A deep crack rent the air. Then another. The sound echoed around the valley. She felt rather than heard a deep rumbling. With the binoculars still held to her eyes, she looked from side to side. A blur of snow, trees and sky swerved back and forth.
Her heart pounding, she dropped the binoculars, and her eyes, watering now in the cold bright light, were drawn to movement at the top of the pass. She could see the mass of snow, it's outer edges, darker with tumbling debris, spreading downwards and outwards. Frantically she sought out Kerem. She saw him, now no more than a small orange peck just reaching the tree line. The avalanche was gathering pace, the outskirts billowing like sheets in the wind. She tried to cry out but there was no air in her lungs. He disappeared. Marianne watched as, moments later, the whiteness swallowed the trees.

Muchograndeeeaa
05-19-2013, 01:27 AM
You establish a very evocative setting, with the bright winter's day, it sort of feels static, you can really feel a bareness, an emptiness...but i don't like "the white of the snow..." I think you mean looking at snow from a distance, and seeing the cut between the super clear white and the super clear blue of the cloudless sky, but you can clean that image up, it makes me feel like you're trying to put us below a mountain rising up into the sky, and receding into it...that is actually very interesting and compelling if so, an interesting change in perspective, but im not sure that's what you're trying, but perhaps you are...there's a spaceless feeling...YOU CHANGE her name from Marriane to Marriana, fix that...great description of his run though, like the swallow thing, very concise but still evocative...I love the use of "rent"...i had to sift my way through the dictionary to find out what it meant..."She felt rather..." is a terrible sentence, fix that...

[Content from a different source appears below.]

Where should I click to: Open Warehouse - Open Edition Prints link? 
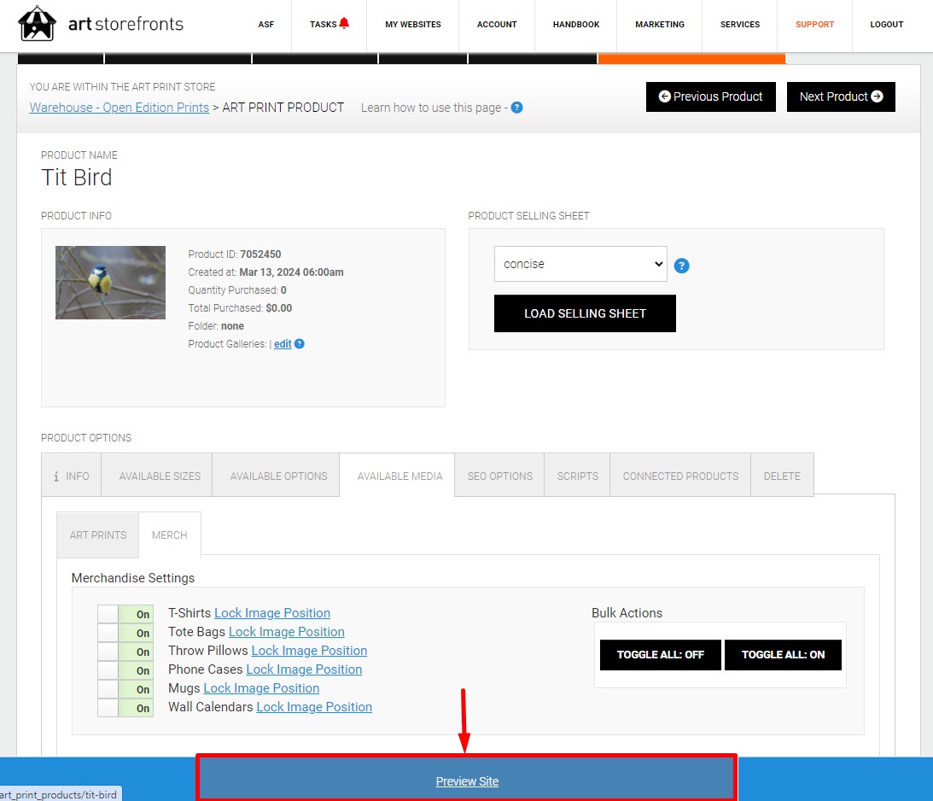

all in all this is a very interesting piece, kind of kafkaesque...perhaps a bit more expansion...also, you go from a good ambiguity (is it an avalanche or a gunshot) to no fun, because then you just admit its an avalanche, maybe just describe the avalanche, leave it for us to decide...maybe just describe him tumbling down in the snow, or her watching him...

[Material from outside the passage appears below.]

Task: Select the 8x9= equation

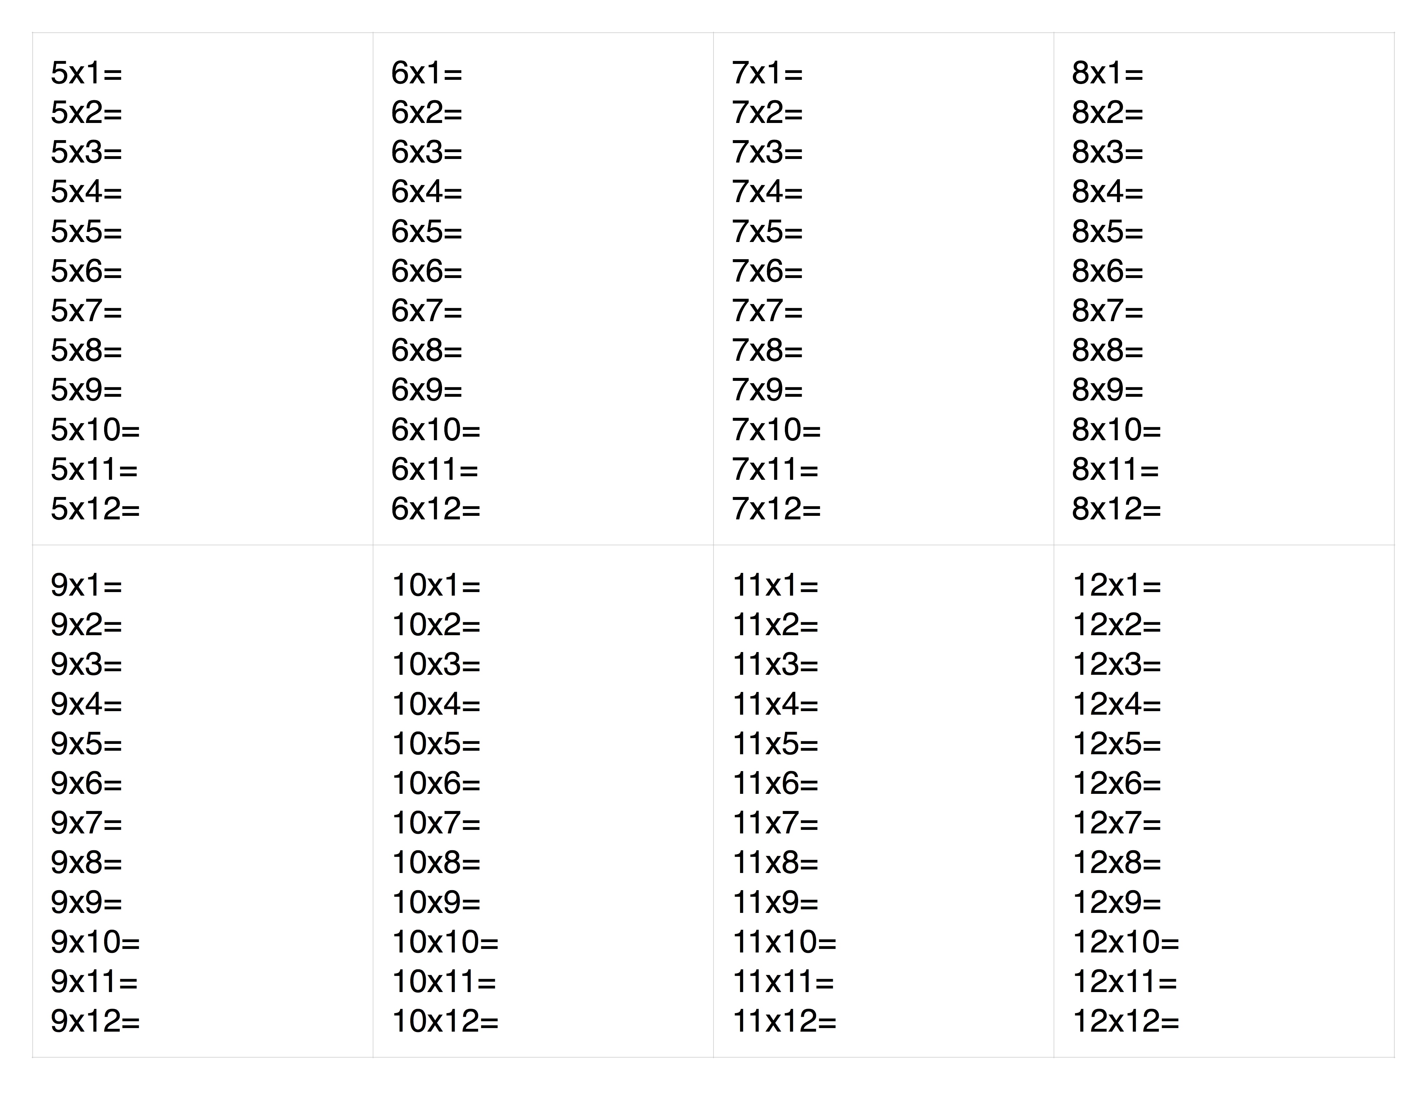Action: pos(1107,390)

the perspective of a lover watching her lover being snatched up all helpless like that, breathtaking, but the language fails at the most important times, you don't expand where you should to really engulf me...

hillwalker
05-19-2013, 07:00 AM
The weak title and the opening five words of your story do you no favours. 'It was a very good day' - how do we know that? It's your job to show us rather than tell us. Do you mean 'good' as in good weather, or well-behaved, or successful, or a day when the writer felt better than usual? It's so ambiguous that it's better not mentioning the quality of the day at all.

I love the image of a skier mirroring the movement of a swallow.

There are one or two places where this could be tightened more:

Marianne removed her sunglasses and, squinting against the glare, felt in her bag for the binoculars. Holding them to her eyes she could see it was Kerem.
You have already established we're seeing things from Marianne's viewpoint - and that she's observing Kerem - so we don't need Kerem's girlfriend Marianna watched. . . again. It's as if you're suddenly describing a new character.

And here:

Her heart pounding, she dropped the binoculars, and her eyes, watering now in the cold bright light, were drawn to movement at the top of the pass.
Did she drop her eyes? That's how it looks on first reading. Maybe split the sentence in two so it's clearer.

But overall you describe the drama of the scene well enough. I'm just wondering whether there is more to follow.

H

hannah_arendt
05-20-2013, 04:19 AM
I don`t like the title first of all. It doesn`t catch attention. The same problem happens with the beginning. However I like the ending of this fragment.